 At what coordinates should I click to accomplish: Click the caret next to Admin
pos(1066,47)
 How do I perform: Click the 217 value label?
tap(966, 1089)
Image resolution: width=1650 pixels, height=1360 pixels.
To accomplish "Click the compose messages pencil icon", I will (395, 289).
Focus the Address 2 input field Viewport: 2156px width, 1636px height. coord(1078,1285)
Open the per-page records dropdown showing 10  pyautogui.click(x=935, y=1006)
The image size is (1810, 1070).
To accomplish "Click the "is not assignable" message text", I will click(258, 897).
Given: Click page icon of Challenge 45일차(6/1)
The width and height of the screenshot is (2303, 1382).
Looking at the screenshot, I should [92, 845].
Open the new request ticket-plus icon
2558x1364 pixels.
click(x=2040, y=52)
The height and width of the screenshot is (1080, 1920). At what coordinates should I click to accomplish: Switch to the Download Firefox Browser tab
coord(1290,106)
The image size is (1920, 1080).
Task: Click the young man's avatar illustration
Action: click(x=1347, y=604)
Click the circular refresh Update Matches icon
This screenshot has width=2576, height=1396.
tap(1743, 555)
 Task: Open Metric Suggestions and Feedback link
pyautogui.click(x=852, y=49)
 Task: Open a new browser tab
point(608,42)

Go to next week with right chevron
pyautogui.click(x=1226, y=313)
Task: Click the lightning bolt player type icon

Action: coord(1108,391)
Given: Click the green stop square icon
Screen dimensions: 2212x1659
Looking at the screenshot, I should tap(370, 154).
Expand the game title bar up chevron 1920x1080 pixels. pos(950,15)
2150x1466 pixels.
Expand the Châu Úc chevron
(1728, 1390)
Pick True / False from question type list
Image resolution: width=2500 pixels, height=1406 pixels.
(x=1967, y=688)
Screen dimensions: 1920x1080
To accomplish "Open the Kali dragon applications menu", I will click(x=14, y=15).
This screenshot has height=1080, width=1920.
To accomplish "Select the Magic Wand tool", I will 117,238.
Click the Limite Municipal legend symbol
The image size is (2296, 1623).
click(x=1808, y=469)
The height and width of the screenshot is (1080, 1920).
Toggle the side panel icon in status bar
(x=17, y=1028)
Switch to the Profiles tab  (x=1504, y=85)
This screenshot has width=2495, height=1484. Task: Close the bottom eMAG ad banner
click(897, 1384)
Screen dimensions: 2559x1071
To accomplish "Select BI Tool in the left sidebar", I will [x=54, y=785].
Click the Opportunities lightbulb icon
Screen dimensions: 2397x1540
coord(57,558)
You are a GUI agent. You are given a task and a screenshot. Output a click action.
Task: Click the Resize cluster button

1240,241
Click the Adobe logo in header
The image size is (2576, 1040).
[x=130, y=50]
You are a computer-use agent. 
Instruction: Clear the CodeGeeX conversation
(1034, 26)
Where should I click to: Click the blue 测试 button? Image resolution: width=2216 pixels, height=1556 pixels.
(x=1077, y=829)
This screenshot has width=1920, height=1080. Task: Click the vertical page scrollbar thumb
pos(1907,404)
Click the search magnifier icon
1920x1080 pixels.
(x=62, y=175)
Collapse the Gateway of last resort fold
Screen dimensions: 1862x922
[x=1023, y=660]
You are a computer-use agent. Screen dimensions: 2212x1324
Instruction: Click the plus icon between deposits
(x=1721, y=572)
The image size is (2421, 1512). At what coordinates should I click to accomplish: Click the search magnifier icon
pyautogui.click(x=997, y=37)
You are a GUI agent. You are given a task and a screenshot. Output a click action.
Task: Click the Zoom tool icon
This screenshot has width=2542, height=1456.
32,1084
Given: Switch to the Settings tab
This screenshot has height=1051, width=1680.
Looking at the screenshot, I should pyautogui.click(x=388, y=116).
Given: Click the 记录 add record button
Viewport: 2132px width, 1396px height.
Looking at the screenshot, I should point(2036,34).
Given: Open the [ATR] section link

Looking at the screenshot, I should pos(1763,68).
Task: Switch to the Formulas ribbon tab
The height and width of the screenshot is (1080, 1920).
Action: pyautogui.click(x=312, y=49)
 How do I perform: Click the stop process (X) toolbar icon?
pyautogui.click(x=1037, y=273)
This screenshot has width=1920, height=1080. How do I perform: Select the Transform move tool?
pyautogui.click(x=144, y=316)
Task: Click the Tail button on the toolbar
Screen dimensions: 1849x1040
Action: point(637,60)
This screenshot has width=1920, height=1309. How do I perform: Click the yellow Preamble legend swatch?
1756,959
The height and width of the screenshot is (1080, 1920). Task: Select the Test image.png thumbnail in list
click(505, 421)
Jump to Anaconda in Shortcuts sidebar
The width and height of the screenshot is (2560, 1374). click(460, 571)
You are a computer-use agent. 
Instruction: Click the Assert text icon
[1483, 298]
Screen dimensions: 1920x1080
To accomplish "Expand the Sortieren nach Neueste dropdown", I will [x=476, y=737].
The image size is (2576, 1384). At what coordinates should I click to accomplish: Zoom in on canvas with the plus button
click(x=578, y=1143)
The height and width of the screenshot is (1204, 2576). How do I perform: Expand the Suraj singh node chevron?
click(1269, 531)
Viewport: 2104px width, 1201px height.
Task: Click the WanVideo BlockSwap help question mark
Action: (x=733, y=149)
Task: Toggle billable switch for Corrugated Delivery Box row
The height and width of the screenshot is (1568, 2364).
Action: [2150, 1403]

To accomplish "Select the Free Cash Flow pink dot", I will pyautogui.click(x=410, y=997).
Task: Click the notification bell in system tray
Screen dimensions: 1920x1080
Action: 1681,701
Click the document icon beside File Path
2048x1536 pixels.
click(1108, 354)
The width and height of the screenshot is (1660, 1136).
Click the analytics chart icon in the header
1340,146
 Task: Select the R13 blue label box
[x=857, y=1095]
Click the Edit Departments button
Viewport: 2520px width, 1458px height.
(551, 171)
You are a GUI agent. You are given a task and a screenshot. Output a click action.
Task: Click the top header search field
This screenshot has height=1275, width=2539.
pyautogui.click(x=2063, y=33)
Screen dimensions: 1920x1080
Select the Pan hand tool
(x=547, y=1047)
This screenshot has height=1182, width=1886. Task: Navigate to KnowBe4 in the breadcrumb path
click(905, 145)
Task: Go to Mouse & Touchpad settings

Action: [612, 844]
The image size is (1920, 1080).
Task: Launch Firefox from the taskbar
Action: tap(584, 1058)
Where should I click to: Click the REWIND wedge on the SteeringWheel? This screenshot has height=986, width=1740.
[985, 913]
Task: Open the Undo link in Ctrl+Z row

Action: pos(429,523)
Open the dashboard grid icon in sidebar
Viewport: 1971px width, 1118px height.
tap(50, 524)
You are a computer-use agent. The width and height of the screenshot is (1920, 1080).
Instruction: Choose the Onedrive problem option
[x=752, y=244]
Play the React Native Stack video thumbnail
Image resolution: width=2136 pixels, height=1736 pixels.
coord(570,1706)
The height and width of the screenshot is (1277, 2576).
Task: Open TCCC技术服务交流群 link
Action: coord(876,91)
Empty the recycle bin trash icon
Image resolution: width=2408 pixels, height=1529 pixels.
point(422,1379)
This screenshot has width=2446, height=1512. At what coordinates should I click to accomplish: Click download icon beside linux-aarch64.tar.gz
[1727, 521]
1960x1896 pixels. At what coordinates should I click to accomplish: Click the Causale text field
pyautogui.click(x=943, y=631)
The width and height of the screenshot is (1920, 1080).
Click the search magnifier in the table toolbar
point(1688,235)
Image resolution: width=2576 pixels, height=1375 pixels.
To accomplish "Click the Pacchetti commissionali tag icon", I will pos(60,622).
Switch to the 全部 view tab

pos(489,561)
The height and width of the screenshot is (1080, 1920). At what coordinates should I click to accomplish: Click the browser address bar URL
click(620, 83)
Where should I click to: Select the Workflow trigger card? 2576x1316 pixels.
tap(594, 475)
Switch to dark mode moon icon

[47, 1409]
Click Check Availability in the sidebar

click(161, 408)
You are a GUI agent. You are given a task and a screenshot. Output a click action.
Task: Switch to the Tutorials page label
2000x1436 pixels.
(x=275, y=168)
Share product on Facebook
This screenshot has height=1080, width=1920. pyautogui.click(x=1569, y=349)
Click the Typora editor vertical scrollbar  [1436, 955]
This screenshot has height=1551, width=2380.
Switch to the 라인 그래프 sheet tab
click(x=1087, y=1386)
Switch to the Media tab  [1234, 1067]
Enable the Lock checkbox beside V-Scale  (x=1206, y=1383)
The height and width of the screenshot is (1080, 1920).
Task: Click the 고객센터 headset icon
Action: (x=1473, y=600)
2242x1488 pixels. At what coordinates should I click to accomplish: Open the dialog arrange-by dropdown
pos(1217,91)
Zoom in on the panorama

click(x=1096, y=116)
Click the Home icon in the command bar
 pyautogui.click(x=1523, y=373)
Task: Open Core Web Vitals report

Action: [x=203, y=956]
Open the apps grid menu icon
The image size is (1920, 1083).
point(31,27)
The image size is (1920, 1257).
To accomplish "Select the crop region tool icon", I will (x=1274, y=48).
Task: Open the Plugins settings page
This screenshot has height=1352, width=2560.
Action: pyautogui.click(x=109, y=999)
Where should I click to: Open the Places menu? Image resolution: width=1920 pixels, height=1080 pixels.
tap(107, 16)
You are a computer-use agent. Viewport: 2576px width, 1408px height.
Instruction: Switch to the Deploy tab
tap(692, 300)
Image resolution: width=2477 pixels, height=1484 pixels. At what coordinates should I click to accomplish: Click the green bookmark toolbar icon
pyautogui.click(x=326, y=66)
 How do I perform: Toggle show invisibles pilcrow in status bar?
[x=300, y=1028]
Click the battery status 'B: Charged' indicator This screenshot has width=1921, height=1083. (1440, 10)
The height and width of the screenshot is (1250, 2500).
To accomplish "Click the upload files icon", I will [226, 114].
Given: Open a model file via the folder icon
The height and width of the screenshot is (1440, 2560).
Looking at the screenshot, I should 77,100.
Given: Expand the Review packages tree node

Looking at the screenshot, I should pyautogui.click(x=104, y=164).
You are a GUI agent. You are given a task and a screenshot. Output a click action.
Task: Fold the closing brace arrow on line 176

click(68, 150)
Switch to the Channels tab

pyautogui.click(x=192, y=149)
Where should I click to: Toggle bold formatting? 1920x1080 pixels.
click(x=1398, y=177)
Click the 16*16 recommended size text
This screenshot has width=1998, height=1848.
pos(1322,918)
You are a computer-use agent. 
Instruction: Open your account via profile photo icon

□ □ □ □

_What is needed_
Within the data above, the span starting at the line containing "Click the Opportunities lightbulb icon" and ending at the line containing "Task: Click the Zoom tool icon" is to be retyped exactly, with no other lines.

_Solution for this task_
Click the Opportunities lightbulb icon
Screen dimensions: 2397x1540
coord(57,558)
You are a GUI agent. You are given a task and a screenshot. Output a click action.
Task: Click the Resize cluster button

1240,241
Click the Adobe logo in header
The image size is (2576, 1040).
[x=130, y=50]
You are a computer-use agent. 
Instruction: Clear the CodeGeeX conversation
(1034, 26)
Where should I click to: Click the blue 测试 button? Image resolution: width=2216 pixels, height=1556 pixels.
(x=1077, y=829)
This screenshot has width=1920, height=1080. Task: Click the vertical page scrollbar thumb
pos(1907,404)
Click the search magnifier icon
1920x1080 pixels.
(x=62, y=175)
Collapse the Gateway of last resort fold
Screen dimensions: 1862x922
[x=1023, y=660]
You are a computer-use agent. Screen dimensions: 2212x1324
Instruction: Click the plus icon between deposits
(x=1721, y=572)
The image size is (2421, 1512). At what coordinates should I click to accomplish: Click the search magnifier icon
pyautogui.click(x=997, y=37)
You are a GUI agent. You are given a task and a screenshot. Output a click action.
Task: Click the Zoom tool icon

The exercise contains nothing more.